>> BEGIN Source text
GibberishWordplay.

It Could Be Anybody’s Spiel.

Posted in the midst of Unraveled Thoughts by Tinay on October 23, 2010

There’s something about nothingness that perplexes me. Its inherently mystifying nature overwhelms that OC-and-carefully-planned-out ego in me. Oddly, I intend to spend this semestral break with no stiff plans to follow, no schedules, no lists whatsoever.  For one, it could be total suicide for someone who, for the past year has been living through hourly schedules just to get by all the necessary readings for med school. And mind you, for approximately 90% of them, I had to extend my cram time a little bit more.  So to compensate, I had to sleep less, eat faster, move quicker and shove possible nuances out of the way. Oh yeah, and I had to ditch the celebrations, skip masses and shunned from retail temptations to boot! Every minute was THAT precious. Perhaps you could say that all in all, I became an anti-social-turned-ignoramus, a heretic, and a physician-wannabe all aesthetically rolled in one. Haha. 🙂

So I tried reversing my daily routine for the break.

For yesterday, I was glued to the tube the whole day. I figured I haven’t actually seen one full TV show since June. I know, crazy right? I haven’t actually been such a TV-addict anymore ever since my own television set died out since years forgotten. And for some reason, I intentionally didn’t want to have it replaced.
>> END Source text
>> BEGIN Excerpted records
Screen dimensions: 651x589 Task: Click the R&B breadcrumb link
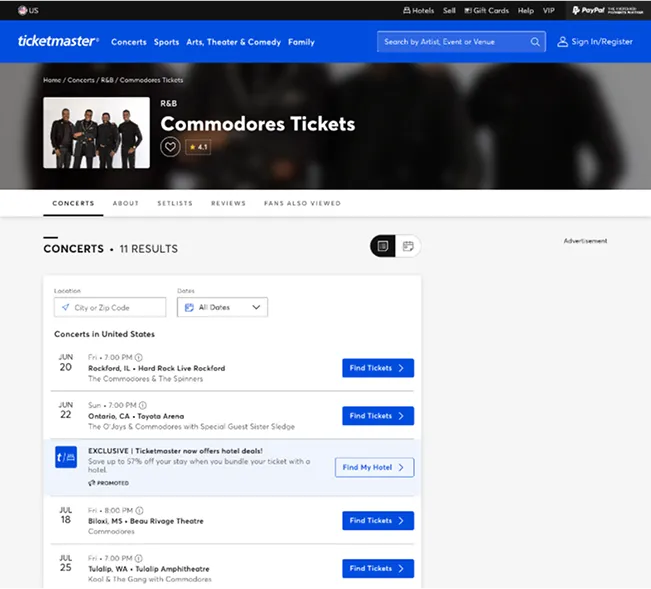[x=107, y=80]
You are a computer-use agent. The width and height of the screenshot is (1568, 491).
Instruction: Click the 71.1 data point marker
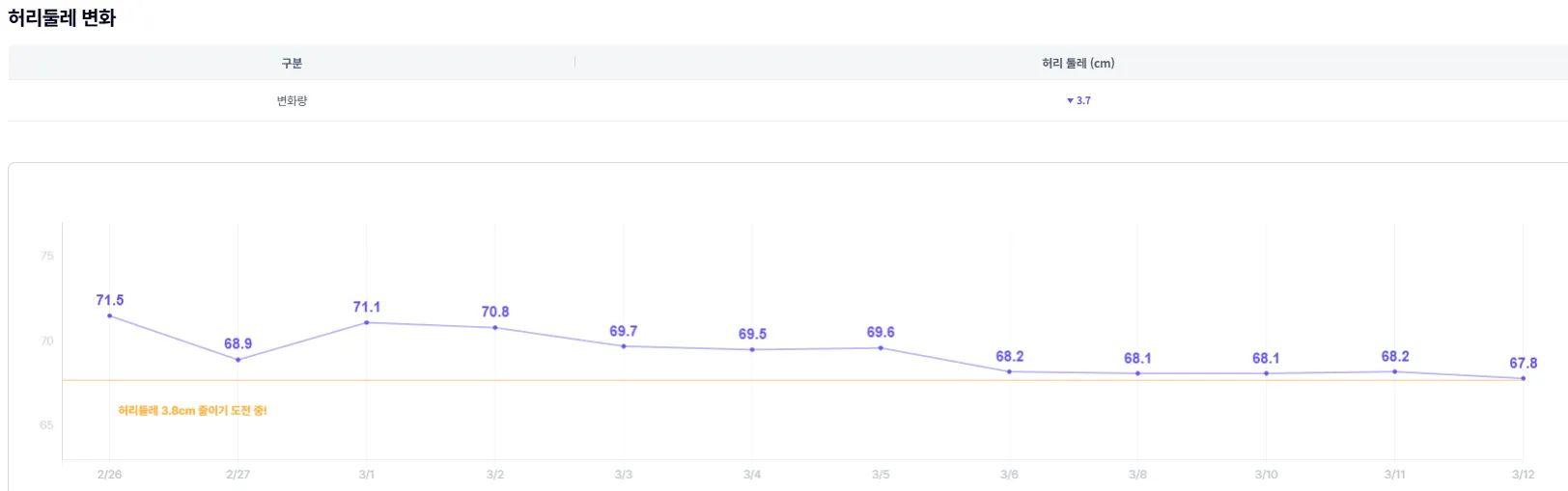point(367,322)

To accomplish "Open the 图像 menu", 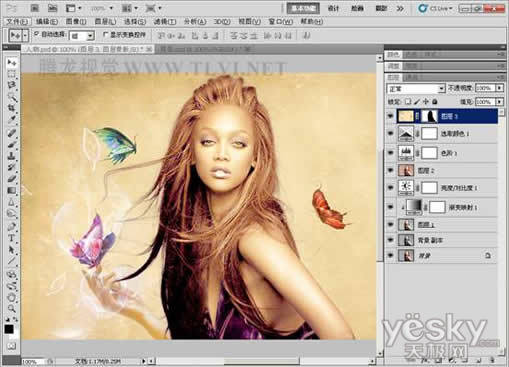I will click(x=76, y=22).
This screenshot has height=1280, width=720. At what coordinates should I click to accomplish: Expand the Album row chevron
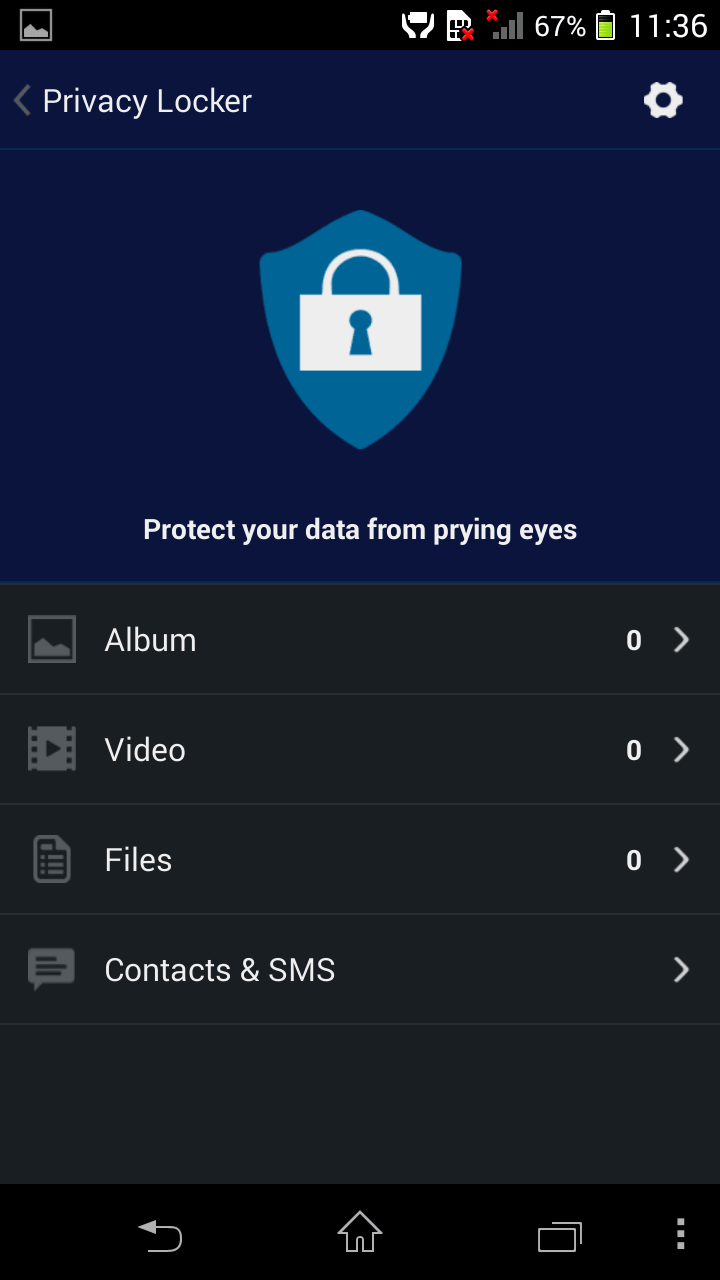[x=682, y=640]
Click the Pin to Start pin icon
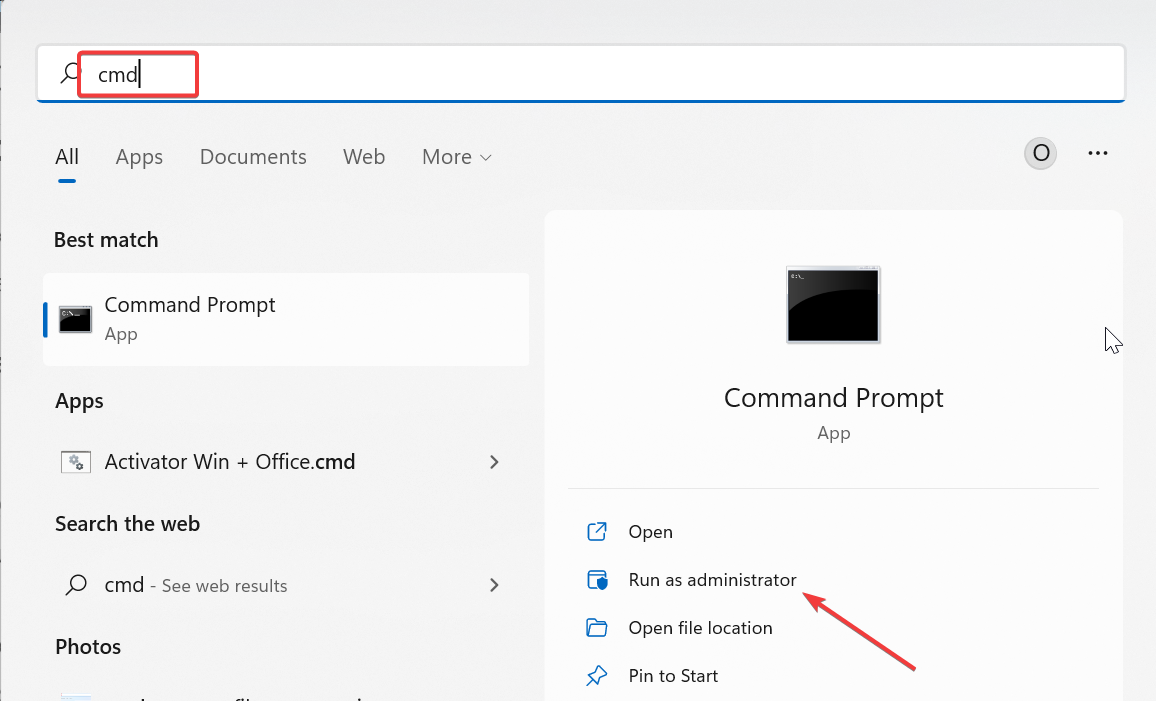 pyautogui.click(x=597, y=675)
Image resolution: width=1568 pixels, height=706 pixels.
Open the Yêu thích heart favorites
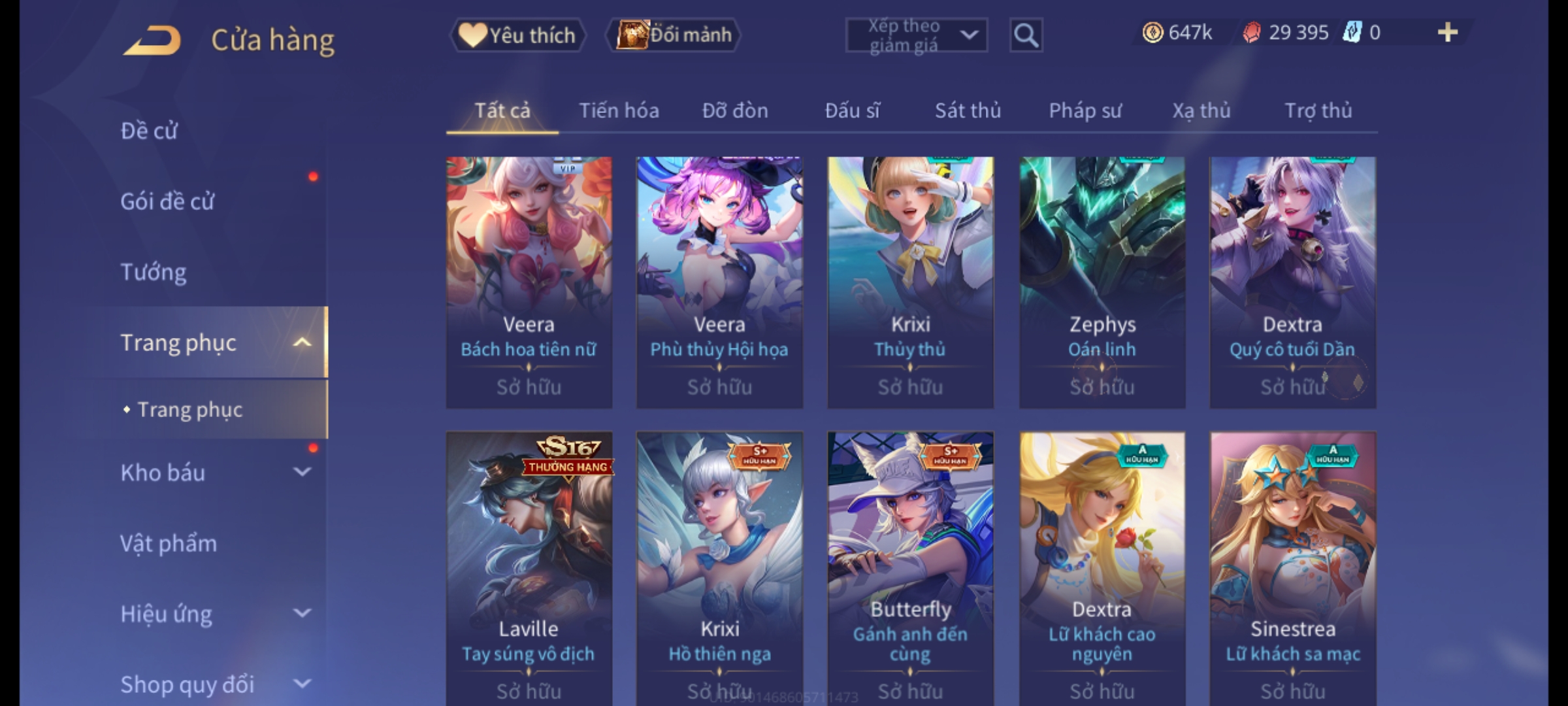517,35
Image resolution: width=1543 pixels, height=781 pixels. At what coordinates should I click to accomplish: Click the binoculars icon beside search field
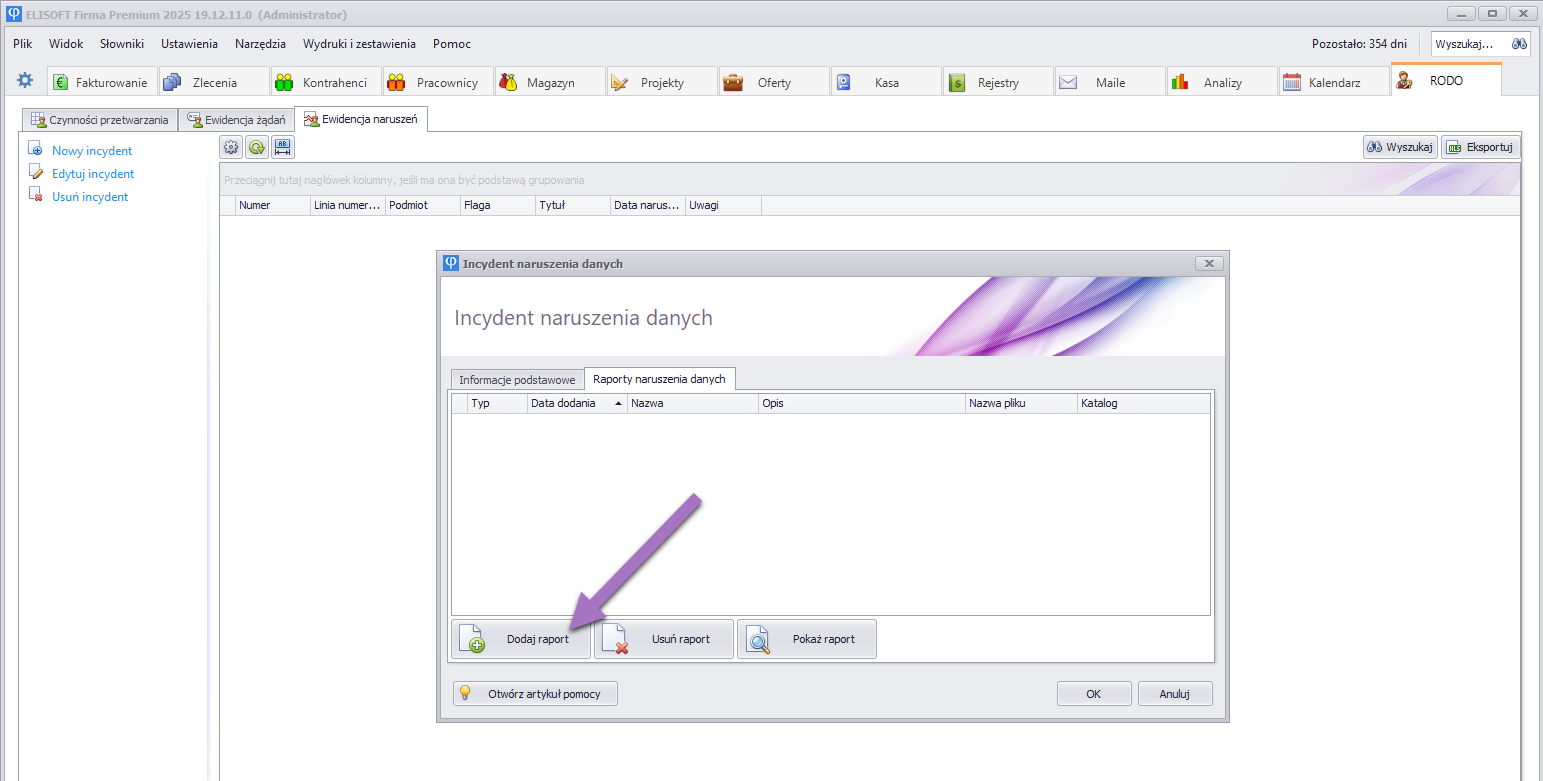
>> END Excerpted records
Stated problem A:
Write out the records again, starting at the line that contains "Image resolution: width=1568" and ending at the end of the records, with the requests included, and shift every coordinate in the answers by -96. Leave the pictures out.
Stated problem B:
Extend the blog post about spending a semester break without plans, picking up after its last sentence.
The text and the records have nothing to do with each other.

Exercise answer A:
Image resolution: width=1568 pixels, height=706 pixels.
Open the Yêu thích heart favorites
421,-61
Image resolution: width=1543 pixels, height=781 pixels. At what coordinates should I click to accomplish: Click the binoculars icon beside search field

Exercise answer B:
I’ve also allowed my inner retail freak to come into awfully bright light for the past days. I got my hands busy again with online shopping in search for wearable and decent finds, and last Thursday’s bonding with mom also meant some little clothing transactions. I found more eye candy pieces worth purchasing, but it’s a toss up between THOSE and my dwindling finances! HAHA.

So you might ask, if I didn’t get to do these things for so long, how did I unwind during those grueling months of school?

I DIDN’T!

Kidding.

GOOD PEOPLE. It’s the good people I’m constantly with in school, plus all the shenanigans we do in between that help me loosen up my wretched self. It’s the fine attitude, not necessarily the grades, nor the talent that makes up good companionship. It’s the character, that despite hearsays and twisted rumors, fails to dampen the spirit but instead builds camaraderie.

So maybe those cramped up months of school peppered with all sorts of drama did make some sense. Maybe those ridiculously busy days toned down one’s materialistic being and made simple things more appreciable. And maybe not being able do nothing for a certain amount of time isn’t really as bad as I thought.

I find this picture so cute! Check out Sherwin and Pao from the sidelines! =)

Okay I take that back. So maybe a little shopping doesn’t hurt that bad! HAHA.

 

Laughs. Loves. And Never Regret.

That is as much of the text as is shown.